- [Ausgewählter Auszug]
━━━━━━━━

Warum diese Konzeptänderung? „Die Pflegewohnungen sind kein zukunftsträchtiges Modell. Bereits heute gestaltet sich die Belegung eher schwierig“, sagt Beat Däppeler. Die Pflegewohnungen sind in den 1990er Jahren entstanden. Sie schafften damals eine persönlichere Atmosphäre und seien wichtig gewesen, um die Heime weiter zu entwickeln. Heute hätten die älteren Menschen darüber hinaus gehende Bedürfnisse. Zum Beispiel grössere Aufenthaltsräume, eine öffentliche Cafeteria und Nischen, um auch ausserhalb des Zimmers etwas für sich zu sein.

Geht es wirklich um konzeptionelle Fragen oder hat die fehlende Kostendeckung den Entscheid bewirkt? „Obwohl die 43 Plätze in den Pflegewohnungen im vergangenen Jahr ein Defizit von rund einer halben Million Franken verursachten, waren die Finanzen nicht der Hauptgrund“, sagt Däppeler. Zudem bleibe das Angebot von total 930 Betten in der Stadt Luzern im stationären Bereich bestehen.

━━━━━━━━

- [Datenauszüge]

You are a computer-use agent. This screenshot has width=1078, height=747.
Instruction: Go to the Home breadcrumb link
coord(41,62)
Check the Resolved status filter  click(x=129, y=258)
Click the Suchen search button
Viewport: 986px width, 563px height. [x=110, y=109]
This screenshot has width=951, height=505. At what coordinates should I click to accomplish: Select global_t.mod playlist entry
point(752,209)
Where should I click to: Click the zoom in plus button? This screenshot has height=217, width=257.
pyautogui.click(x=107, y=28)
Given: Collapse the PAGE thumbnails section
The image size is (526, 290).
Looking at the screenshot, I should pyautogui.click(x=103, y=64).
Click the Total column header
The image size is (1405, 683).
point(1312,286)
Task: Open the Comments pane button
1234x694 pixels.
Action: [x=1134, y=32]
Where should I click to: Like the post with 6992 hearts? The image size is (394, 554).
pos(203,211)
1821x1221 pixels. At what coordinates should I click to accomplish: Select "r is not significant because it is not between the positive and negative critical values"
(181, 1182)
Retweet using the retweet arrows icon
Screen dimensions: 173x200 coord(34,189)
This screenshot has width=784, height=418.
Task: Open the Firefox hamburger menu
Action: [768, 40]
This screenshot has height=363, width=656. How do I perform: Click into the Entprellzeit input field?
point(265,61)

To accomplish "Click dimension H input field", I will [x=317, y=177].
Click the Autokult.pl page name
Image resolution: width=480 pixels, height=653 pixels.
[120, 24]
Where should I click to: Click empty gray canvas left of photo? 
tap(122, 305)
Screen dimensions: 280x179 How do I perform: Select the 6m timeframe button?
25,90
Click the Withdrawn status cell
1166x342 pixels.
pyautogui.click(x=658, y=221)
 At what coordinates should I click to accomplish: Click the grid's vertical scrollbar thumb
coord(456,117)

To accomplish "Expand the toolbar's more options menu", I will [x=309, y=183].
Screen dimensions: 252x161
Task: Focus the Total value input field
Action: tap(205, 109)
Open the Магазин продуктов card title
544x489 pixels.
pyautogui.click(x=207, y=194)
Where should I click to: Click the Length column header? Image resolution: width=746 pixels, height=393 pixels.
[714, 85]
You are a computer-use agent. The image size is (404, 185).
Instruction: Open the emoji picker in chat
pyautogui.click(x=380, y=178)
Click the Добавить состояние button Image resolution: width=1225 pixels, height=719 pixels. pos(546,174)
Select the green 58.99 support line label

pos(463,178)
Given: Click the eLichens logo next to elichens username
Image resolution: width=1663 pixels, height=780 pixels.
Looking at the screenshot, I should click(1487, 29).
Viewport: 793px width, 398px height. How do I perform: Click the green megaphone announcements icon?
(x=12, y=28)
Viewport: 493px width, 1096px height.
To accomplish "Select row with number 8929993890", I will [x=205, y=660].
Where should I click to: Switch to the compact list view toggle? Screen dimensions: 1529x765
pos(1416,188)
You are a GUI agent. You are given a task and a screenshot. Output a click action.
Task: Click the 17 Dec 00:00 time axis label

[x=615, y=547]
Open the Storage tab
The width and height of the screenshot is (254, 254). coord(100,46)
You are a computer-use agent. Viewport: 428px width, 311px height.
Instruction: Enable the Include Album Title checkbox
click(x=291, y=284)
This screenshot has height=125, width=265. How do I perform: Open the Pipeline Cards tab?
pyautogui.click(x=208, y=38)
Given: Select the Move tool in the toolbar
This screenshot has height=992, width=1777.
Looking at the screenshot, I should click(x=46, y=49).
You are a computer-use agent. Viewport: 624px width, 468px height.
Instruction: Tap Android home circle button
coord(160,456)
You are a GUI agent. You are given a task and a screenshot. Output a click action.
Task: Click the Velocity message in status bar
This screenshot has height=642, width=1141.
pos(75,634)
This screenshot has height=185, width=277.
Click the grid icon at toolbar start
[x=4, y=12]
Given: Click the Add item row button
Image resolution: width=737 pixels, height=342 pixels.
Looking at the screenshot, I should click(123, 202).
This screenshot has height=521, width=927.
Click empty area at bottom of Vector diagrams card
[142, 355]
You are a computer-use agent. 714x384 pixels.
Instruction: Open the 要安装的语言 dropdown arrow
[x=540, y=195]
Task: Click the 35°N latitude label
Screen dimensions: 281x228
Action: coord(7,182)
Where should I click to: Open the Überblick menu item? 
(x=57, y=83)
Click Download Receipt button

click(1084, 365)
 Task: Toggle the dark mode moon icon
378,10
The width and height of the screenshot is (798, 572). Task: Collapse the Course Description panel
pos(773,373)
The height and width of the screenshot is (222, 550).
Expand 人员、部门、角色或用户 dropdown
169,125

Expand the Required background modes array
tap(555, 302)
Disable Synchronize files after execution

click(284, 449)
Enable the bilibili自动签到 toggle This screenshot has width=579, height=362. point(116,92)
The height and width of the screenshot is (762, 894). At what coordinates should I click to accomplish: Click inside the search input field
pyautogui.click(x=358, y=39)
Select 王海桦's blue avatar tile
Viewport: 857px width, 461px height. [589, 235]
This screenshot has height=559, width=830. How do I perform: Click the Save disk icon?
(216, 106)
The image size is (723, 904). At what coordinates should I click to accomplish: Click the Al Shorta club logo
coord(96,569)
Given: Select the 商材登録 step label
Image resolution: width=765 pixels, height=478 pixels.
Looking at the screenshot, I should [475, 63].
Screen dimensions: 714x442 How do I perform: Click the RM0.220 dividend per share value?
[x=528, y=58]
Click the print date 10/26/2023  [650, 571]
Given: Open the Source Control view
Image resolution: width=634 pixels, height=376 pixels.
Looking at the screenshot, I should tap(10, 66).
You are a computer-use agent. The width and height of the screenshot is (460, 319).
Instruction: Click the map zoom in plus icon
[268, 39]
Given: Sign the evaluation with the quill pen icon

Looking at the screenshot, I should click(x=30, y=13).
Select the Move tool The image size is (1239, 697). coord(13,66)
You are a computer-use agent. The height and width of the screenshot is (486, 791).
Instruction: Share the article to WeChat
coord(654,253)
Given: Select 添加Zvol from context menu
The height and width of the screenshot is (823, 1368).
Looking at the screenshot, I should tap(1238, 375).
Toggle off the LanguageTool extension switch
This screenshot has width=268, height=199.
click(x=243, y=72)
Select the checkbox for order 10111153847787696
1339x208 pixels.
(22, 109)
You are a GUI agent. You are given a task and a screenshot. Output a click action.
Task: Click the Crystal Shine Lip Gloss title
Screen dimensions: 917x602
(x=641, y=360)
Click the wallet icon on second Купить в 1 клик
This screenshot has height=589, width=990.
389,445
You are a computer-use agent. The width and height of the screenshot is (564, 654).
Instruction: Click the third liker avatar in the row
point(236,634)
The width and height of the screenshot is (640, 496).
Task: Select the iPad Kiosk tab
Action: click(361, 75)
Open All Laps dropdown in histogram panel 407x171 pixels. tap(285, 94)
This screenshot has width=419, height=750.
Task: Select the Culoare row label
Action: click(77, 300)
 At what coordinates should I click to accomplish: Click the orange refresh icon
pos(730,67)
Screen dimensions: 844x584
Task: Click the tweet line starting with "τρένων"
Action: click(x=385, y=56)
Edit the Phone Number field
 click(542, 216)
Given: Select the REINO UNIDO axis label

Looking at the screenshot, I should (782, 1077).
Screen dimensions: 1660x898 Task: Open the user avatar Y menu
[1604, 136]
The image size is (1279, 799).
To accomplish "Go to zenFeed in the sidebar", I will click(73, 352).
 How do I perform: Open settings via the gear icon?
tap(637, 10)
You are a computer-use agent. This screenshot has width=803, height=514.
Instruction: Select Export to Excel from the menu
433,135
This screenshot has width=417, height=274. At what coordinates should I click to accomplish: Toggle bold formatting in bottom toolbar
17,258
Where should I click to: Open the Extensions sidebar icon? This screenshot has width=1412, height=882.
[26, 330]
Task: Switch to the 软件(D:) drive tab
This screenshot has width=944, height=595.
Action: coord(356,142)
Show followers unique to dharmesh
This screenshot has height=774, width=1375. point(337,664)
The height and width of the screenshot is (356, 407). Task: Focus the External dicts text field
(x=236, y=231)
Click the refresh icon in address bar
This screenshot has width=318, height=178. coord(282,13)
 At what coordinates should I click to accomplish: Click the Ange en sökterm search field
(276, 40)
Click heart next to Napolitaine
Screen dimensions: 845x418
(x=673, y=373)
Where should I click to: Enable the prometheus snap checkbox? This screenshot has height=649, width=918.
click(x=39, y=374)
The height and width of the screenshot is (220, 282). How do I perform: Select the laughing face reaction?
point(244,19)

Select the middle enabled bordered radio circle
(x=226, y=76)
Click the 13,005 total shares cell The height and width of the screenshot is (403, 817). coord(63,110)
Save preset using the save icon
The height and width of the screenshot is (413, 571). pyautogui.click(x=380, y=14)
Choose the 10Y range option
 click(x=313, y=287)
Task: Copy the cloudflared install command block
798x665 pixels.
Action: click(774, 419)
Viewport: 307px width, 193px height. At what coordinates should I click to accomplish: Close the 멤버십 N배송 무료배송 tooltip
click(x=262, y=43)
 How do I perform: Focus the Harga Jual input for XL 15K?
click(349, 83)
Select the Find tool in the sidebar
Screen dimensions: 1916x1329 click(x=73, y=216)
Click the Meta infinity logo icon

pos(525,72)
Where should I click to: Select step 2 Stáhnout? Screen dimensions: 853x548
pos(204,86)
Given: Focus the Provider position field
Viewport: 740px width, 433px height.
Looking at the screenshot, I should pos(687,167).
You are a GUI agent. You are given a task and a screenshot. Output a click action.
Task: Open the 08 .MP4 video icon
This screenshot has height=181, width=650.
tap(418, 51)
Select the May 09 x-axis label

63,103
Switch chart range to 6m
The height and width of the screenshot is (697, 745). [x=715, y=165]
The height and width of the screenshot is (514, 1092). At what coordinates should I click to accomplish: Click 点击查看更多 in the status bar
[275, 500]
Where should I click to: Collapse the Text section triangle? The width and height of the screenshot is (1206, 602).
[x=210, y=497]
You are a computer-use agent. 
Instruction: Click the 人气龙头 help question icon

━━━━━━━━

- [Auftrag] Schreibe den Auszug über die Pflegewohnungen in der Stadt Luzern im Anschluss an seinen letzten Satz weiter.

- [Ergebnis]
Was die Auslastung der Pflegewohnungen betrifft, bestehen kontroverse Aussagen. Während der Viva-Verwaltungsrat von einer „schwierigen Belegung“ spricht, sagt die frühere Leiterin Verena Grüter, viele Angehörige suchten nach freien Plätzen. Hoffen wir, dass der VR mit seiner neuen Strategie nicht die zentrale Zielsetzung aus den Augen verliert: Es braucht für die pflegebedürftigen Menschen Wahlmöglichkeiten für ihre meistens letzte Lebensstation.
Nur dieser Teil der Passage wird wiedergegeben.